[Saved data entries]
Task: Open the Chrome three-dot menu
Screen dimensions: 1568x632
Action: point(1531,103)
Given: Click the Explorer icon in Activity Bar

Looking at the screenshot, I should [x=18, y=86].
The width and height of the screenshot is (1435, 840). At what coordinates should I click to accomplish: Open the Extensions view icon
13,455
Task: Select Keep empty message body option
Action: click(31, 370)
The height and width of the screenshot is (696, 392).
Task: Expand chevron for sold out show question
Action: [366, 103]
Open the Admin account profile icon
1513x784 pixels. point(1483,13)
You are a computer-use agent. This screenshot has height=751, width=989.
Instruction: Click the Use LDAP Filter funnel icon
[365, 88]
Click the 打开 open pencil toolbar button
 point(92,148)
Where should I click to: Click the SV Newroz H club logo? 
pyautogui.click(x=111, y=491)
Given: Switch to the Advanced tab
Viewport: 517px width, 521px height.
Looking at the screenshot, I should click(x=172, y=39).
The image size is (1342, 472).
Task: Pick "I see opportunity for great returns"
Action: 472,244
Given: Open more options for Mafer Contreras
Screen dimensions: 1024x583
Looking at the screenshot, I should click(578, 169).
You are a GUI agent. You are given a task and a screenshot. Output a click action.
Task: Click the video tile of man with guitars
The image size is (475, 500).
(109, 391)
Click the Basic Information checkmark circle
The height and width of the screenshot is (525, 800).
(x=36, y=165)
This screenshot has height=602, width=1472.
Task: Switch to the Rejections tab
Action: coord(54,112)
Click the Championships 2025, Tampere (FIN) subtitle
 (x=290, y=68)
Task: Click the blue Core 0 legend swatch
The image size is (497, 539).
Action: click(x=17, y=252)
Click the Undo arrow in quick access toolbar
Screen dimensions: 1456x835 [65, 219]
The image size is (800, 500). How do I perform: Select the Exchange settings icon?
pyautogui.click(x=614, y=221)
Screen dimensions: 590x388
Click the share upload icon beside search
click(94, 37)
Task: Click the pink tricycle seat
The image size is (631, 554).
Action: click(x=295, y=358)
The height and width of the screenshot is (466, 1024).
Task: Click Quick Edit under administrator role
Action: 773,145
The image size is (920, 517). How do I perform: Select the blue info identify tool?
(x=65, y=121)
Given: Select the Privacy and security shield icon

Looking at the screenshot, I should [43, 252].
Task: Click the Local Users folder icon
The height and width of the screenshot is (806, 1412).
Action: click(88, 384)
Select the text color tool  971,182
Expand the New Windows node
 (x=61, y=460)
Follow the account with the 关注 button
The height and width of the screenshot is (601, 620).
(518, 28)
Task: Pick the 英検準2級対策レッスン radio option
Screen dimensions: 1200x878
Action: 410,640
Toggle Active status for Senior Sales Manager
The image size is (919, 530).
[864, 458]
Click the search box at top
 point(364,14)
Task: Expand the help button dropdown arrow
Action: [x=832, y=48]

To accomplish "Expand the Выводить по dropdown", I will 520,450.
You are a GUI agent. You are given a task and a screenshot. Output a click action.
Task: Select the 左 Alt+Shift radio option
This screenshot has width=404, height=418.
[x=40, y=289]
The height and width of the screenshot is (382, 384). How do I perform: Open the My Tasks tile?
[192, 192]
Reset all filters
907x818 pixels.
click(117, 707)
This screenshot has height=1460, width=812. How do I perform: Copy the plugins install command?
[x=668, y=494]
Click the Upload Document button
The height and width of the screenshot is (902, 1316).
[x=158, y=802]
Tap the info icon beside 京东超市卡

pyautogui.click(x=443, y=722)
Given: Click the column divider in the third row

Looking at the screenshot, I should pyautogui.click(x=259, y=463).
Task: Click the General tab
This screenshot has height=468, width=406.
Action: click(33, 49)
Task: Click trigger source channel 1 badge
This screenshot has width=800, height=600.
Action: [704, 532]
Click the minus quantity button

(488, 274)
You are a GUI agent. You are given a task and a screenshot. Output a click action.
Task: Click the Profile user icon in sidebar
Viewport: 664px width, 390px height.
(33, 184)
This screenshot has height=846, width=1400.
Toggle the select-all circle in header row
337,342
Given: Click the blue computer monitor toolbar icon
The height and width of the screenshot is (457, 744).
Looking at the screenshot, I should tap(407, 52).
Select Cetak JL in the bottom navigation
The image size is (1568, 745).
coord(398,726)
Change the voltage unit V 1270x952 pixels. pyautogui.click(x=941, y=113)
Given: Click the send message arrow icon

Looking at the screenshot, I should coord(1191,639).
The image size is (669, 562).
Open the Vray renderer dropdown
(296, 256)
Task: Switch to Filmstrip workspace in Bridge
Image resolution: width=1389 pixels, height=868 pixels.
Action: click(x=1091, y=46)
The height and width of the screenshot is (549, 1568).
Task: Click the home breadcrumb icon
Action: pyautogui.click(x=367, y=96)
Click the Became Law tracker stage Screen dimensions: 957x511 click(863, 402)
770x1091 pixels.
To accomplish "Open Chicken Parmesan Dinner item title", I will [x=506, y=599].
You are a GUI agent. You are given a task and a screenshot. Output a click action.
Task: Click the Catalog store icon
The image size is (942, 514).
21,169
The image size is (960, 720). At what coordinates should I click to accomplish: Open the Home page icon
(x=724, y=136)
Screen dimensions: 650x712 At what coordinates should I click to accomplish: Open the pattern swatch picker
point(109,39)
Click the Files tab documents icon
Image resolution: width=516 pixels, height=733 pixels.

* _The exercise_:
Reproduce word for word everything from the start of the lines above down to the line containing "Looking at the screenshot, I should [x=18, y=86].", including that line.

* _Answer to this exercise_:
Task: Open the Chrome three-dot menu
Screen dimensions: 1568x632
Action: point(1531,103)
Given: Click the Explorer icon in Activity Bar

Looking at the screenshot, I should [x=18, y=86].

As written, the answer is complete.